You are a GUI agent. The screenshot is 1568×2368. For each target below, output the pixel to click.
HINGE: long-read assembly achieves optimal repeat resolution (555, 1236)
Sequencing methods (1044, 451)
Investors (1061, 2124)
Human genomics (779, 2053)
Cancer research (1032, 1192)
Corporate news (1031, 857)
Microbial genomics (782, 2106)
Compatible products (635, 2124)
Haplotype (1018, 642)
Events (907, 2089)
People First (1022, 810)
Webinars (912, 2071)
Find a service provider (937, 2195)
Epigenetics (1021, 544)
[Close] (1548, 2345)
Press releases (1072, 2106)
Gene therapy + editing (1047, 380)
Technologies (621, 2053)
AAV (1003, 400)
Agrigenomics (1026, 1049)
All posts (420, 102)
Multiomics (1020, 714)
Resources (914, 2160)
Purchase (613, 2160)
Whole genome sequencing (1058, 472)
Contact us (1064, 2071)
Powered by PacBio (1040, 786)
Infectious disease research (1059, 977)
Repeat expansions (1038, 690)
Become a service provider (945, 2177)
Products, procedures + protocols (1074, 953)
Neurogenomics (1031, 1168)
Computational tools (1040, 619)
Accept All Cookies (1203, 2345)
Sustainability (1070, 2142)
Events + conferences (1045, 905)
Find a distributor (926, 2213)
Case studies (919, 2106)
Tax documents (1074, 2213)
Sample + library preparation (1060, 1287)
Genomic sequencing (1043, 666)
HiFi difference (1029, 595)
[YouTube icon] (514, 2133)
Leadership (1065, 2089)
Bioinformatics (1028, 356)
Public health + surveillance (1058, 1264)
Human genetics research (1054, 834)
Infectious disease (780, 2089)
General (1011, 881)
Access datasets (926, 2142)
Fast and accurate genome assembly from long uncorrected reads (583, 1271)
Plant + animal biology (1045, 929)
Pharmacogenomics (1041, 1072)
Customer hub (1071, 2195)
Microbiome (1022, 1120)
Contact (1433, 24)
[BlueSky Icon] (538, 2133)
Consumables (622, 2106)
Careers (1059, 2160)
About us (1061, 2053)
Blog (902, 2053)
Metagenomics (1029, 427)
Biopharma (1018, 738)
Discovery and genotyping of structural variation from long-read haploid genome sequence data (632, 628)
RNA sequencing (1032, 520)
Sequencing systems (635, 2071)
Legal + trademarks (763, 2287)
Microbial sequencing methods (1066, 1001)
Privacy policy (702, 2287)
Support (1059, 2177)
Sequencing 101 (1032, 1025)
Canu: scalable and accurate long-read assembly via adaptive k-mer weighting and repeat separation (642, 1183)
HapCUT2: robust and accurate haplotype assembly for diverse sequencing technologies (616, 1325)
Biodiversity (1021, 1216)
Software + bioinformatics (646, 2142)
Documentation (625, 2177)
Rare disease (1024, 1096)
-- -- --
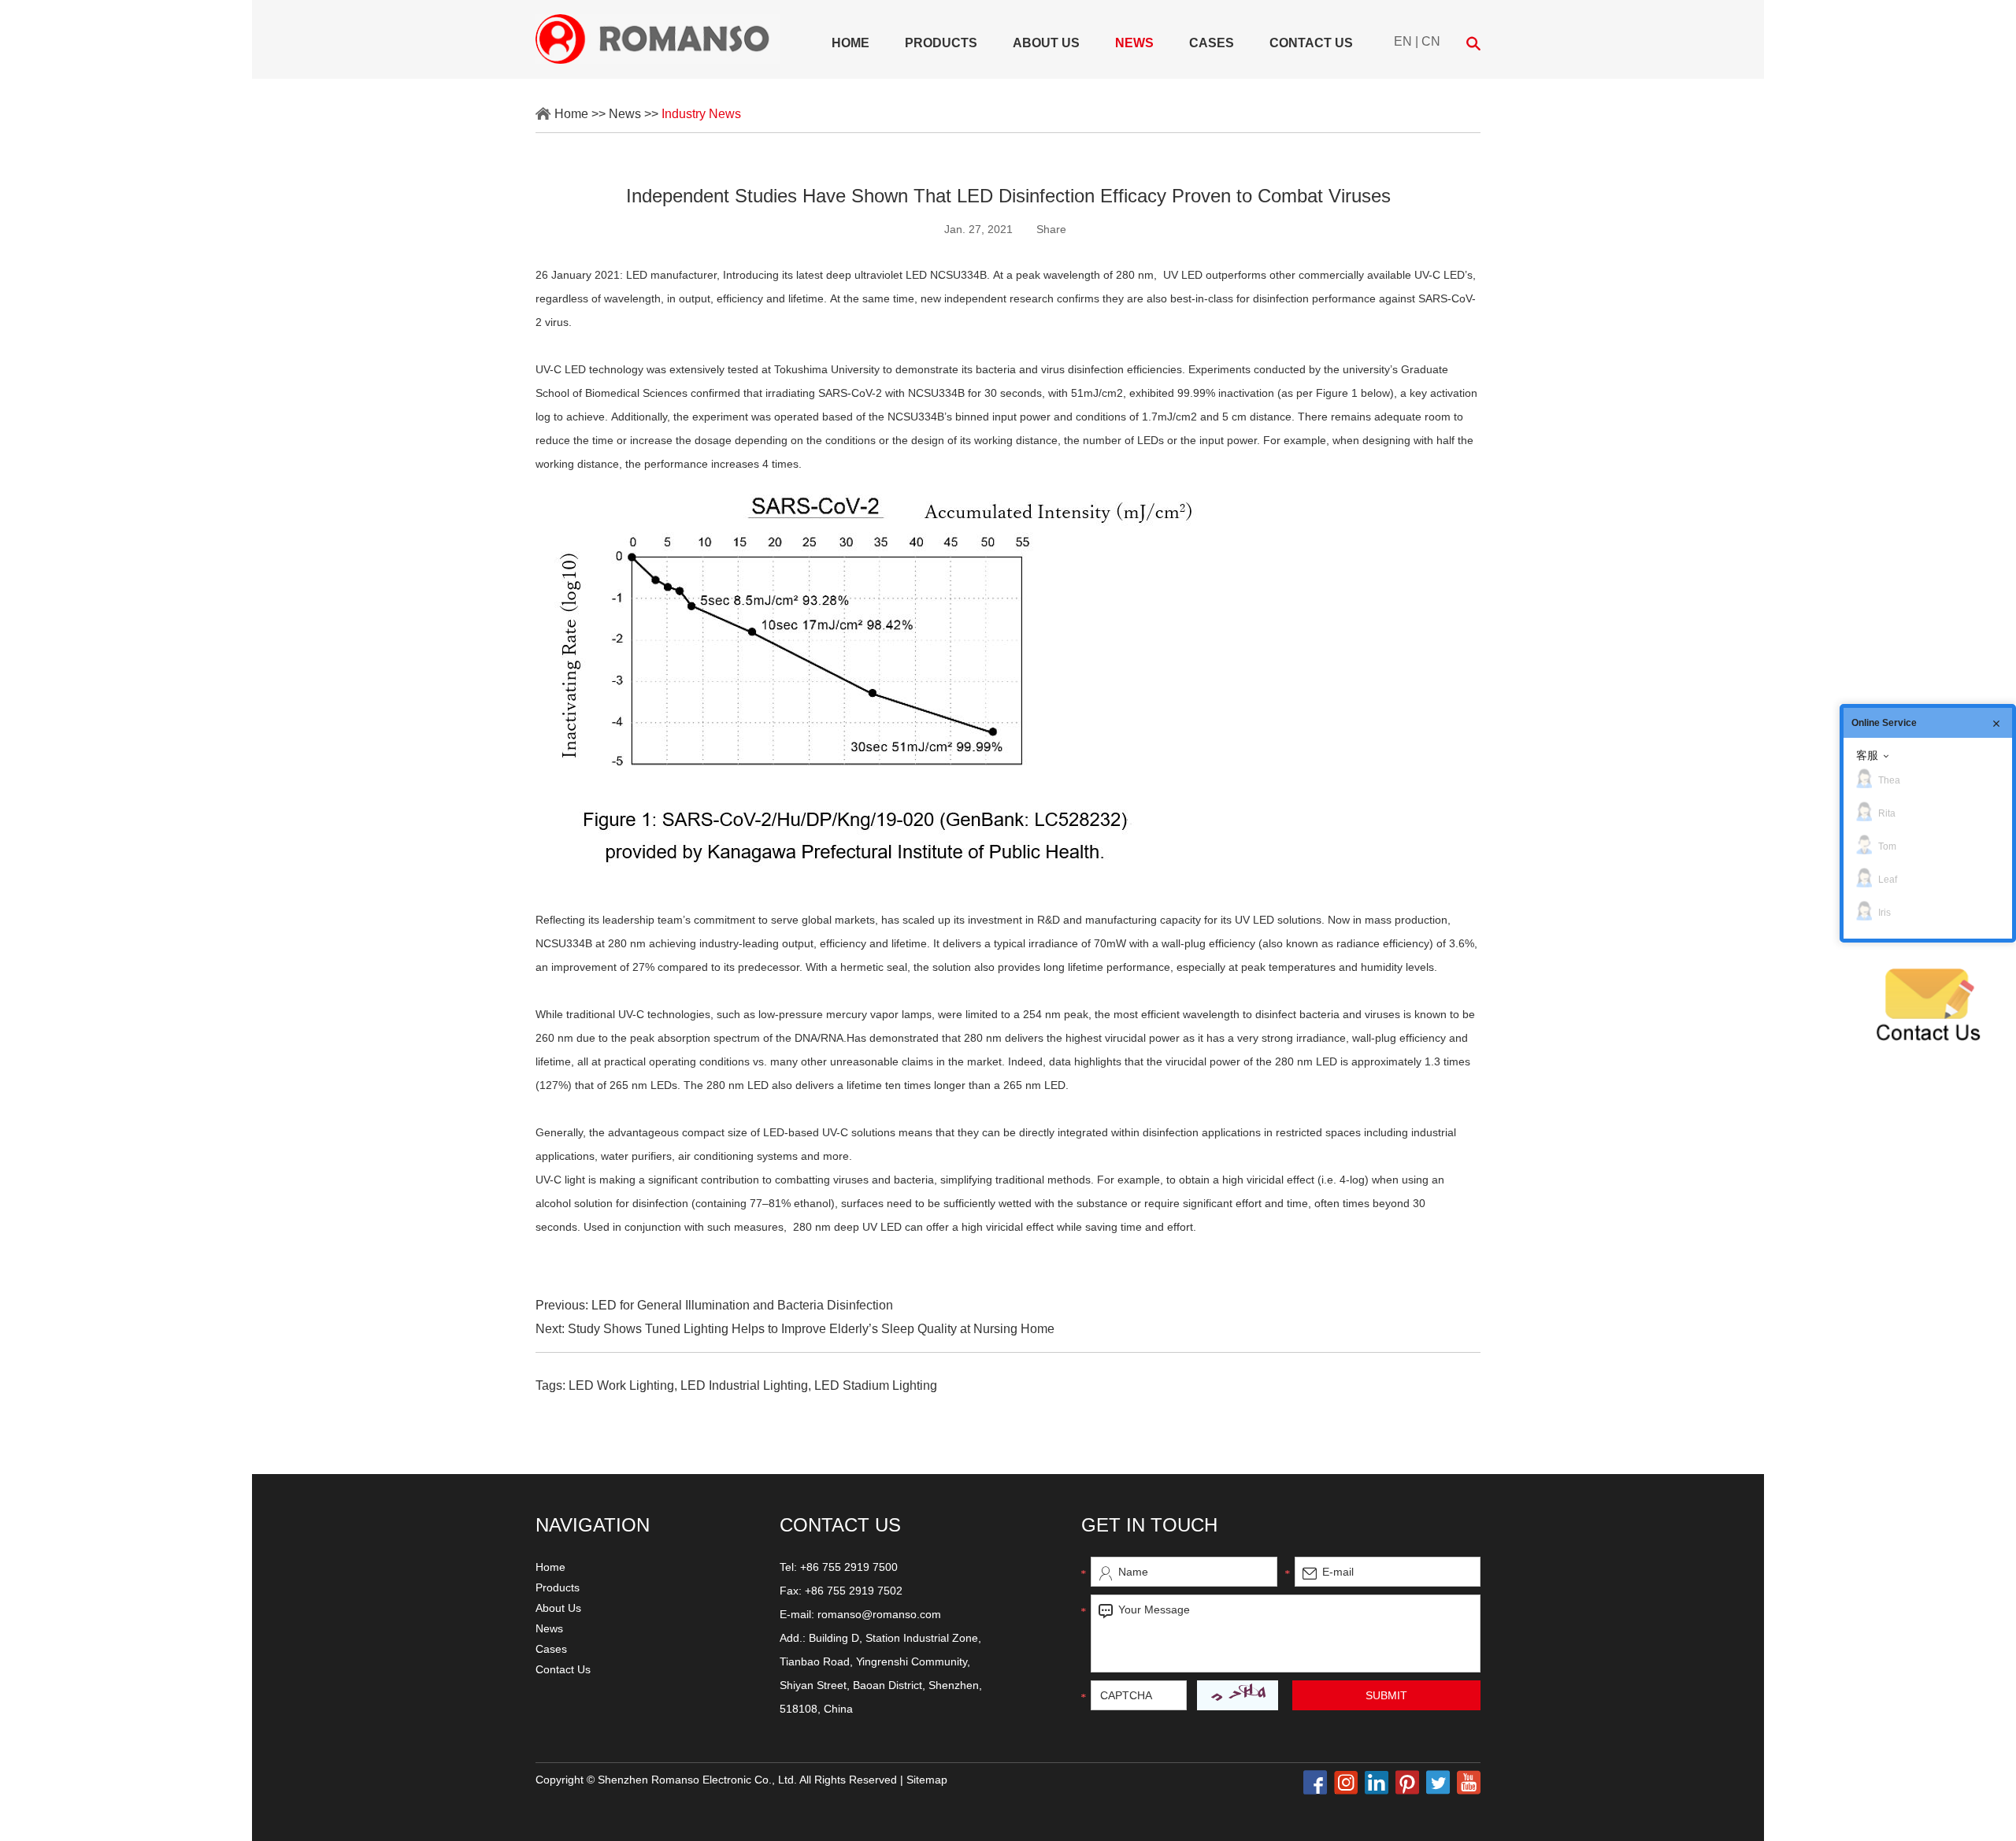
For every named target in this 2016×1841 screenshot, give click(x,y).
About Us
-- -- --
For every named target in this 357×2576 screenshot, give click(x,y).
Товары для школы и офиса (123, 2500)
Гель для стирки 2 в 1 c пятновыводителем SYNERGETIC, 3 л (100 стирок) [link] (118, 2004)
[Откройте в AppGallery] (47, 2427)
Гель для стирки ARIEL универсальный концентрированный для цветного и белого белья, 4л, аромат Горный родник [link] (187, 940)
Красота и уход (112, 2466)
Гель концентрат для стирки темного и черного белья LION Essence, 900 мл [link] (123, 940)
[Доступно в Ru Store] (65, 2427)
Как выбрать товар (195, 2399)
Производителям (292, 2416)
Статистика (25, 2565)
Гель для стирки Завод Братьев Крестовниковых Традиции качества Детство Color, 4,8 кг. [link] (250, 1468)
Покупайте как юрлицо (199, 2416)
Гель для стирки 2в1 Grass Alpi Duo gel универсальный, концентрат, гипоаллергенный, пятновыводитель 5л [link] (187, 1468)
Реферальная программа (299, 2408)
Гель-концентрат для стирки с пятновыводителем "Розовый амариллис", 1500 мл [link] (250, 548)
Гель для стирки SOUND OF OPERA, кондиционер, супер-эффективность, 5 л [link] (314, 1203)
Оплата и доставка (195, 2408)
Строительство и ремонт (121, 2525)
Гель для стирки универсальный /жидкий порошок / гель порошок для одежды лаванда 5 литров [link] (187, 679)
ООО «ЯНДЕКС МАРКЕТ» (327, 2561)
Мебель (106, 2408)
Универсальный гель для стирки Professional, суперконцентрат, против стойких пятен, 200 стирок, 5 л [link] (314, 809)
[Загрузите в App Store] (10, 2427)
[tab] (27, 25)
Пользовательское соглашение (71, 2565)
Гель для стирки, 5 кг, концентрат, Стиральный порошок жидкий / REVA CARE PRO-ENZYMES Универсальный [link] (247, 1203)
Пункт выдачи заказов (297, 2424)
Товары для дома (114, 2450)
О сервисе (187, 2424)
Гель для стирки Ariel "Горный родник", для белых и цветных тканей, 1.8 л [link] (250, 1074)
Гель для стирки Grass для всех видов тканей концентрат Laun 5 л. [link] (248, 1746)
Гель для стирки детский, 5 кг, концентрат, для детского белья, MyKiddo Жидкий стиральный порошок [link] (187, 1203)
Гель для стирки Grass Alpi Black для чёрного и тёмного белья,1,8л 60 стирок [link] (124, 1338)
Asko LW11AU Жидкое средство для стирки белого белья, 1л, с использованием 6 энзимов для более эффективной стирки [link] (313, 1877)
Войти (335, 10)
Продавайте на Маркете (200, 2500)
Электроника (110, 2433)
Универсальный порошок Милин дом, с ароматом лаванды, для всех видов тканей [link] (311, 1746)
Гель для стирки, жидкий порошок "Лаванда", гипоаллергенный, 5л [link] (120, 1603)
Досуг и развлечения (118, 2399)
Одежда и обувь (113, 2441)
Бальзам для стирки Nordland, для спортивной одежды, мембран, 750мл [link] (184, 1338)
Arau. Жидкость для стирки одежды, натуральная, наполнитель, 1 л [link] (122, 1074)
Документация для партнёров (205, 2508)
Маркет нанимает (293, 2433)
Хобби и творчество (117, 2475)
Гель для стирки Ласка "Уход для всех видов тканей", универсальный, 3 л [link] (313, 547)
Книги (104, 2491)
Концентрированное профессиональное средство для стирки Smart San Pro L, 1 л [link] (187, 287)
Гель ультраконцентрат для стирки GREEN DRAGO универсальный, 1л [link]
-- -- --
Required action →
Read through the entries and copy every line that includes "Find".

Answer to this problem →
Find a service provider (937, 2195)
Find a distributor (926, 2213)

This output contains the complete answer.